== Material supplied

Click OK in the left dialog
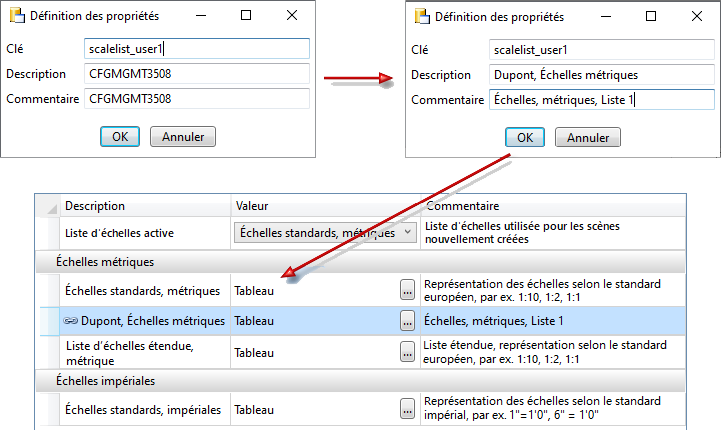 pos(120,136)
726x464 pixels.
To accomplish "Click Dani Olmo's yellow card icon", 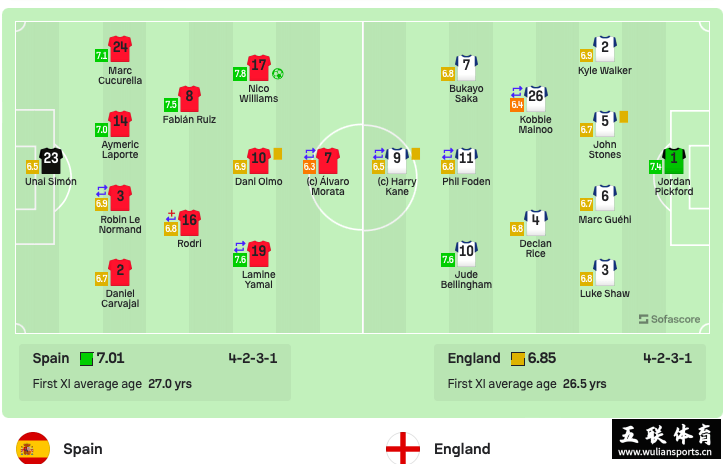I will click(x=278, y=154).
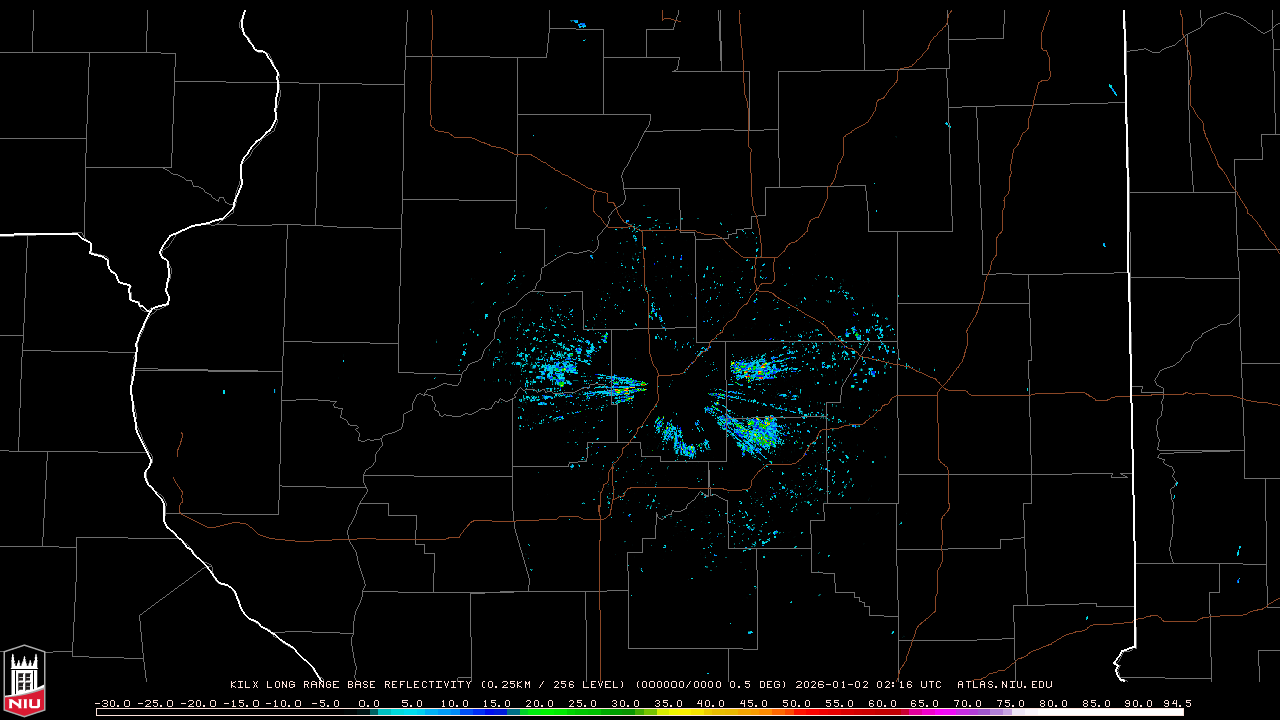Click the 20.0 dBZ scale label
Viewport: 1280px width, 720px height.
540,703
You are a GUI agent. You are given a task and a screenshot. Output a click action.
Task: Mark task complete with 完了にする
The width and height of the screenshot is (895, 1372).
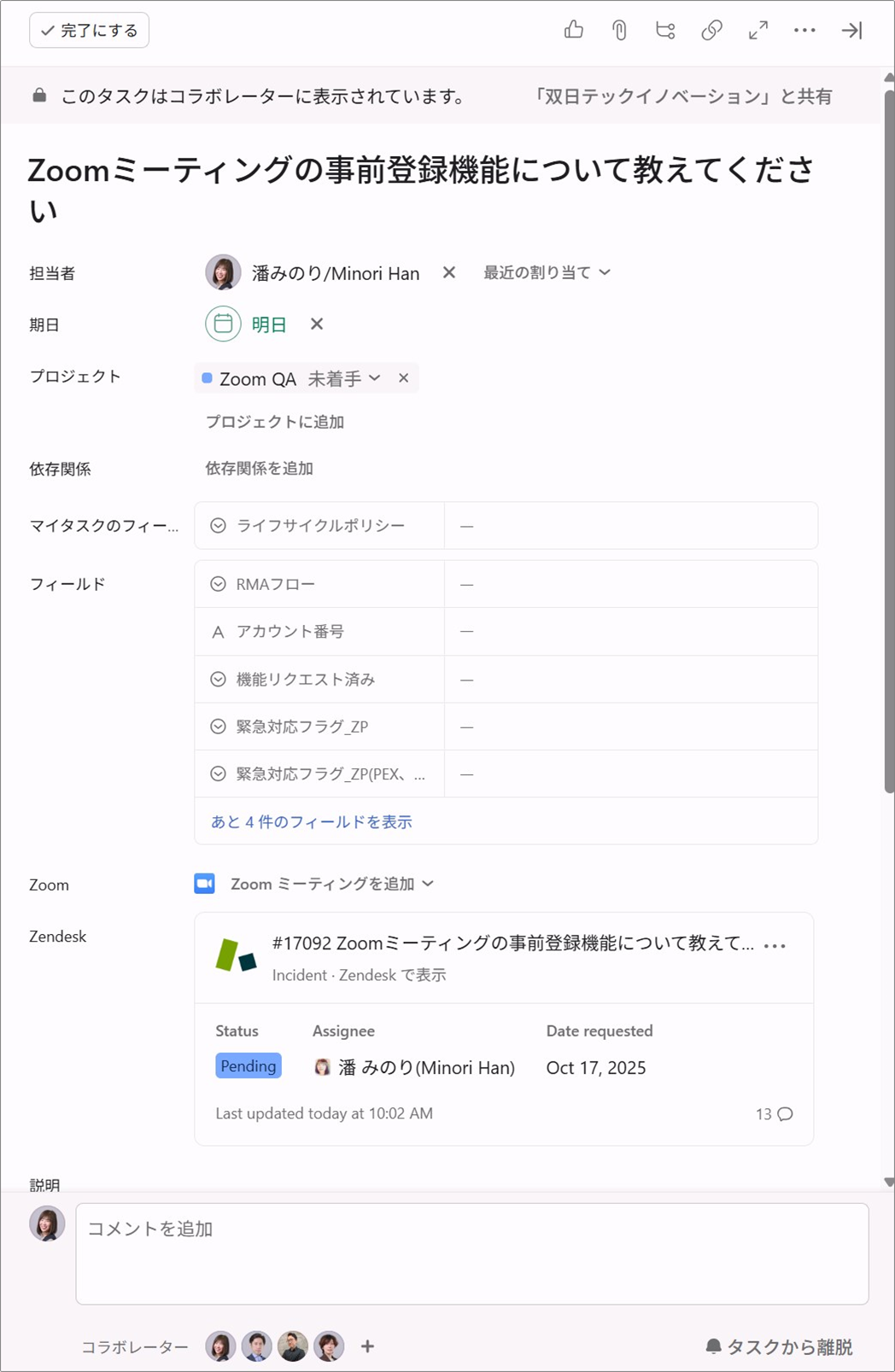point(90,31)
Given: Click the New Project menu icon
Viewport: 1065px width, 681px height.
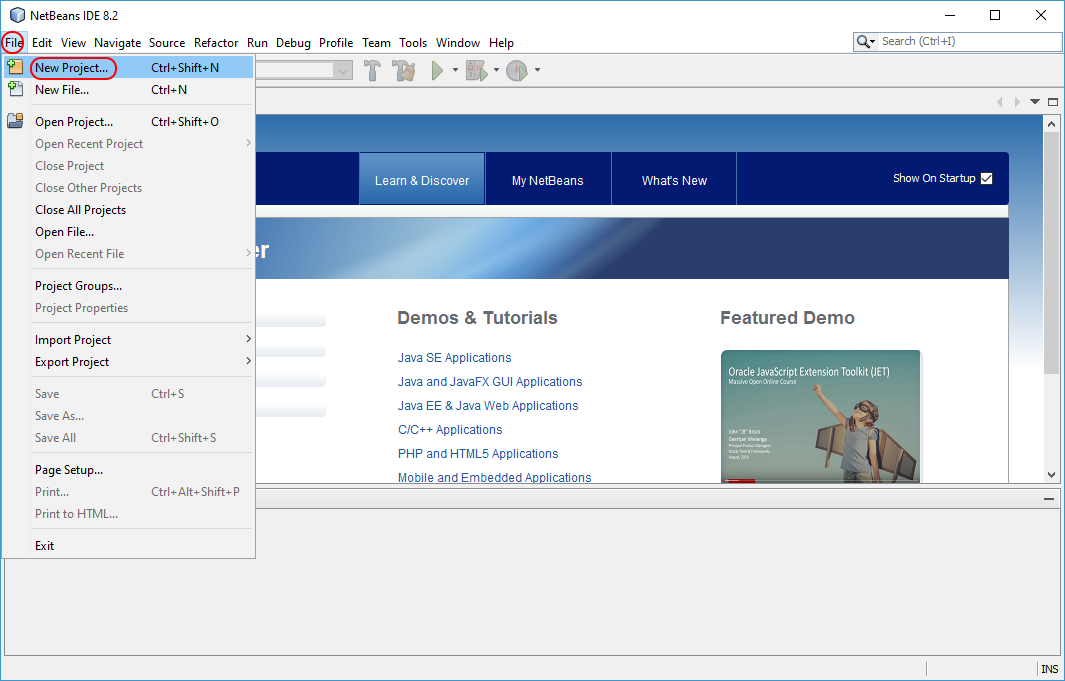Looking at the screenshot, I should coord(15,67).
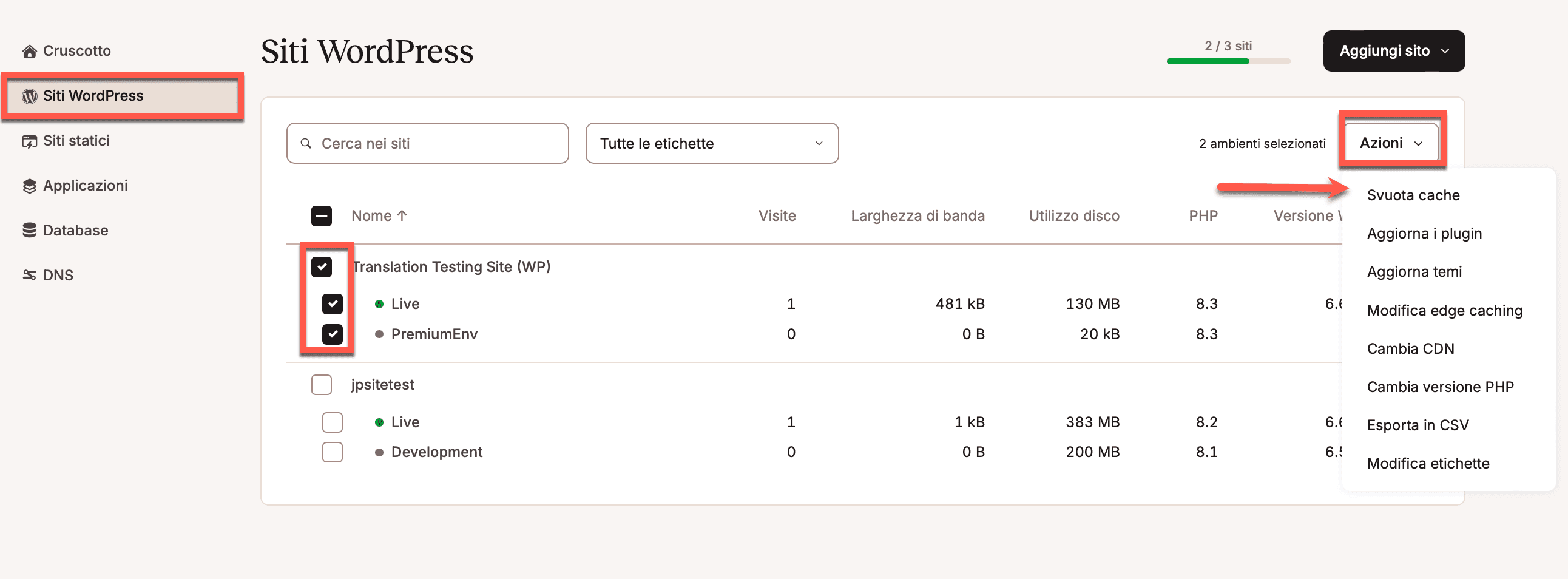Image resolution: width=1568 pixels, height=579 pixels.
Task: Open the Aggiungi sito dropdown button
Action: (x=1393, y=51)
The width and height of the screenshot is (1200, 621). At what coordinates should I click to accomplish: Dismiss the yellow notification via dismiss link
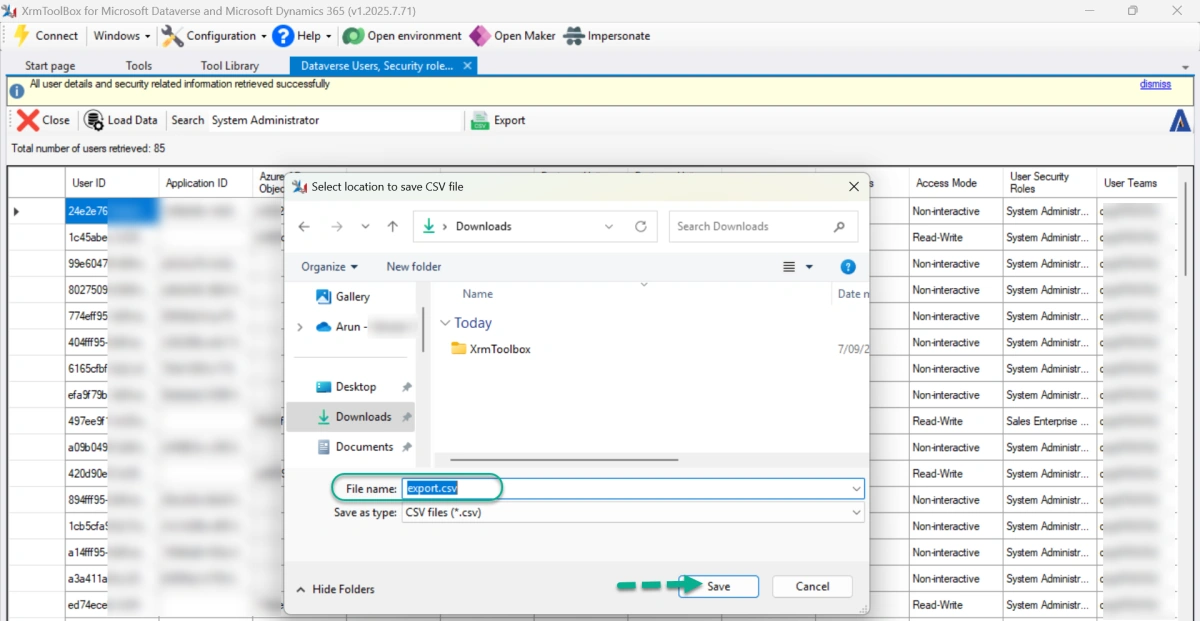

====

Directions for this task:
Word for word, restate the lines from the line with "The width and height of the screenshot is (895, 1372)." through the last line of the entries, and nothing beyond them. Omit pictures.

Exercise output:
The width and height of the screenshot is (895, 1372).
point(90,31)
Given: Click the New Project menu icon
Viewport: 1065px width, 681px height.
Looking at the screenshot, I should coord(15,67).
Image resolution: width=1568 pixels, height=579 pixels.
Task: Open the Aggiungi sito dropdown button
Action: (x=1393, y=51)
The width and height of the screenshot is (1200, 621). At what coordinates should I click to accomplish: Dismiss the yellow notification via dismiss link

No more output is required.